On Monday of last week, Sylvia Vetta was the co-presenter on Bill Heine's afternoon show on BBC Radio Oxford. She drove to Summertown and parked at the Ferry Pool. As she explained to me in an email: "By my car clock I arrived at 3.29pm and so put in for three hours (Bill is on from 4pm to 7pm and he suggested arriving about then). The car park is free after 6.30. When the ticket was printed it said 6.27 but I didn't really look carefully at the time. For those two minutes they fined me £100!

"This gives local authorities a bad name. I am concerned about the image that the council's parking policy gives both to visitors and electors. It seems to be simply about collecting enormous amounts of money from taxpaying citizens and making it risky for friends to stay overnight in residential areas. Wardens hover specifically to issue a ticket the moment you are one minute late. That can happen for many good reasons. Your watch may not be in perfect synchronisation with the machine clock. At pay and display car parks, I am sure I am not the only person to sometimes pay for three hours and yet return within two hours. I am unlikely to get a refund! The unfairness of fining law-abiding citizens £100 for being a couple of minutes late causes antagonism. Many drivers feel persecuted. You may like to warn readers that a jobsworth lurks at the end of the day."

Well, yes, Sylvia; but a jobsworth who is acting strictly in accordance with orders from his money-grubbing bosses. Here is what The Oxford Times reported in December: "Enforcement officers manning Oxford's car parks have been told to 'get motivated and tough' and issue thousands more fines. Council bosses . . . have told enforcers to come down hard on those who stay beyond their allotted time limits. Tougher enforcement at a dozen city council-run car parks , including Gloucester Green, Westgate, Worcester Street, Oxpens and smaller, suburban car parks could reap an extra £50,000 a year. Motorists parking beyond their time limit, not displaying a valid ticket or parking over a marked bay will be slapped with £100 fines - reduced to £50 if paid promptly. Last year, 11,272 fines were issued raising £500,000 for the Town Hall, but next year enforcers have been told to break all records.

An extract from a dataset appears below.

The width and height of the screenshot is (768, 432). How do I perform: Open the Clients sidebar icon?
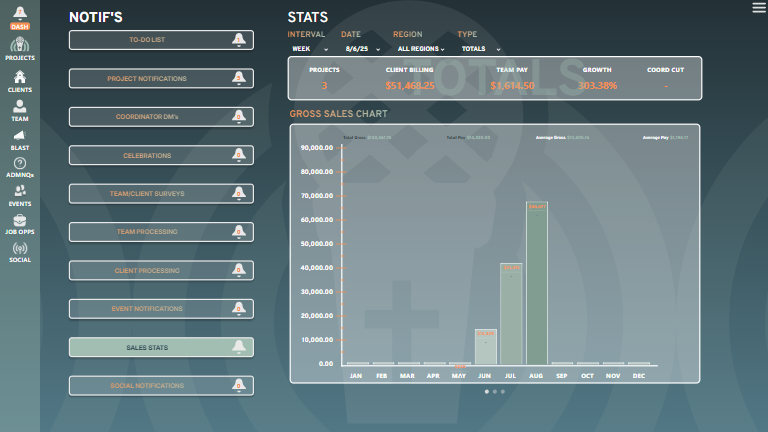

"Parking manager Graham Smith said: 'Obviously we are going to get more income from more penalties - and there are some motorists running the gauntlet and getting away with it. We need to find out where that is happening, and start targeting car parks. We have told them enforcers in no uncertain terms there is an additional sum in the budget which we have to make up - there is room for improvement.'"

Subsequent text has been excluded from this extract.